With the pictures set aside, return the lines below exactly, beginning at the first and ending at the line containing "This screenshot has width=1216, height=678.".

#### Record set ####

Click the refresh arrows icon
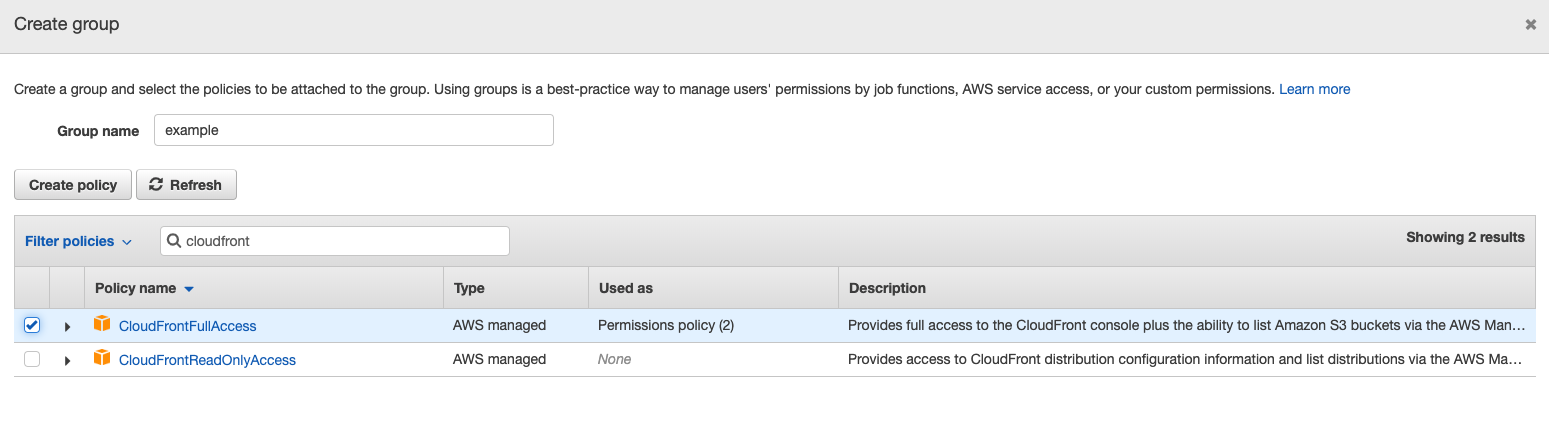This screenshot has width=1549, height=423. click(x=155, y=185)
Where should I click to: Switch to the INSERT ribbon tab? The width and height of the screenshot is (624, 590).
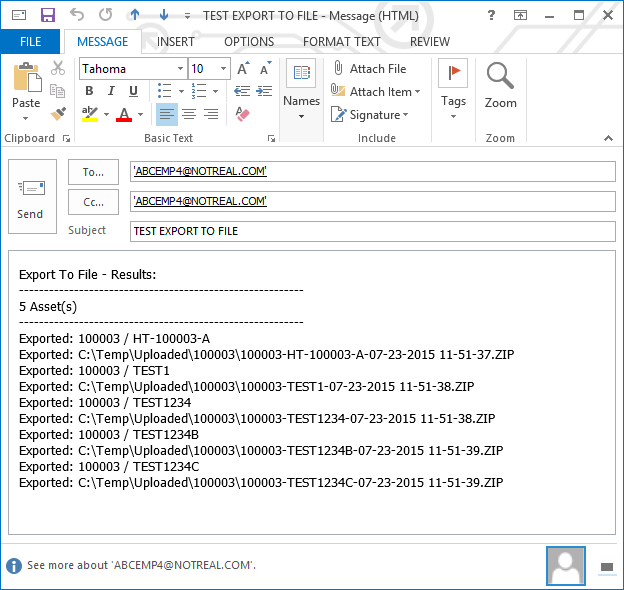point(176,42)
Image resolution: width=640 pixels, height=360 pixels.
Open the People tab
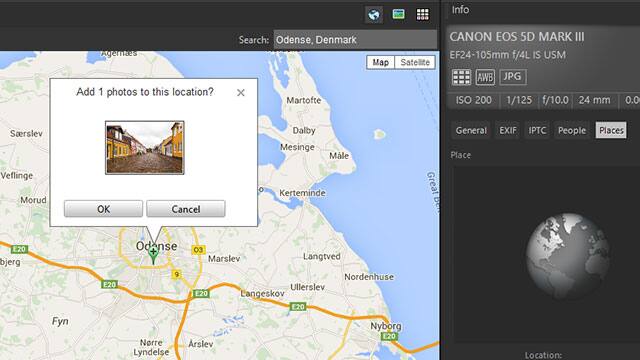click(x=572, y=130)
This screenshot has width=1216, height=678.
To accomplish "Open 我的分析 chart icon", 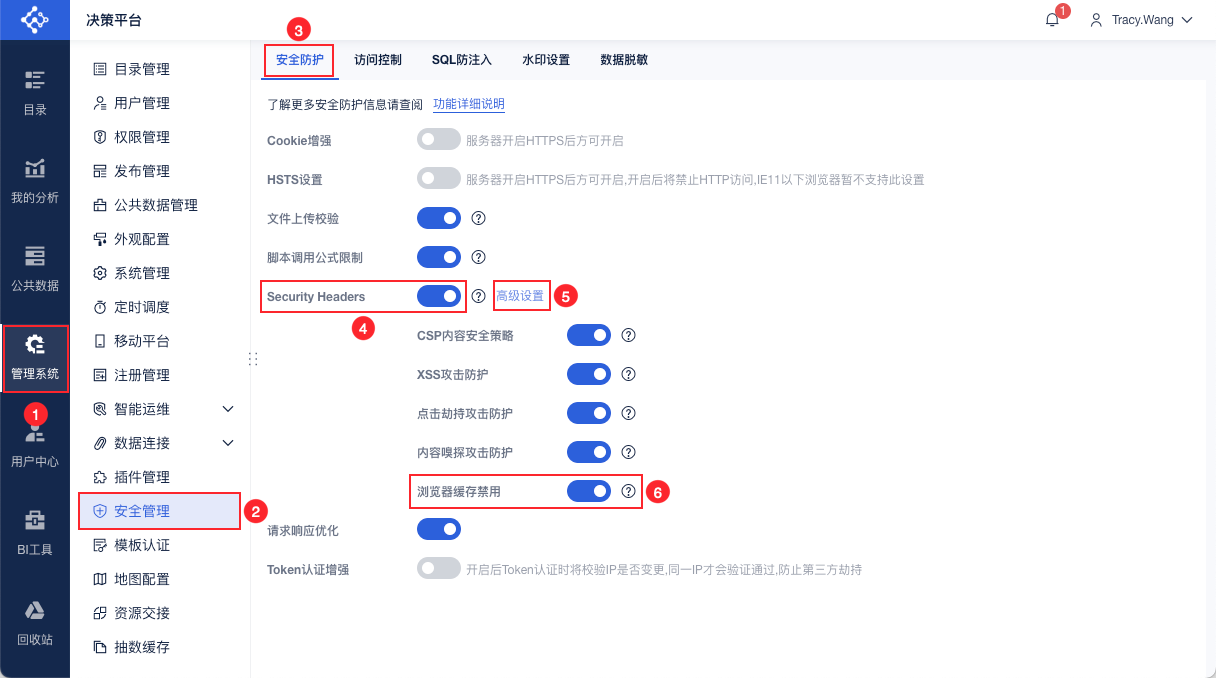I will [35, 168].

####

▸ Solution to the exercise
Click the refresh arrows icon
This screenshot has width=1549, height=423. click(x=155, y=185)
Where should I click to: Switch to the INSERT ribbon tab? The width and height of the screenshot is (624, 590).
point(176,42)
Image resolution: width=640 pixels, height=360 pixels.
Open the People tab
click(x=572, y=130)
This screenshot has width=1216, height=678.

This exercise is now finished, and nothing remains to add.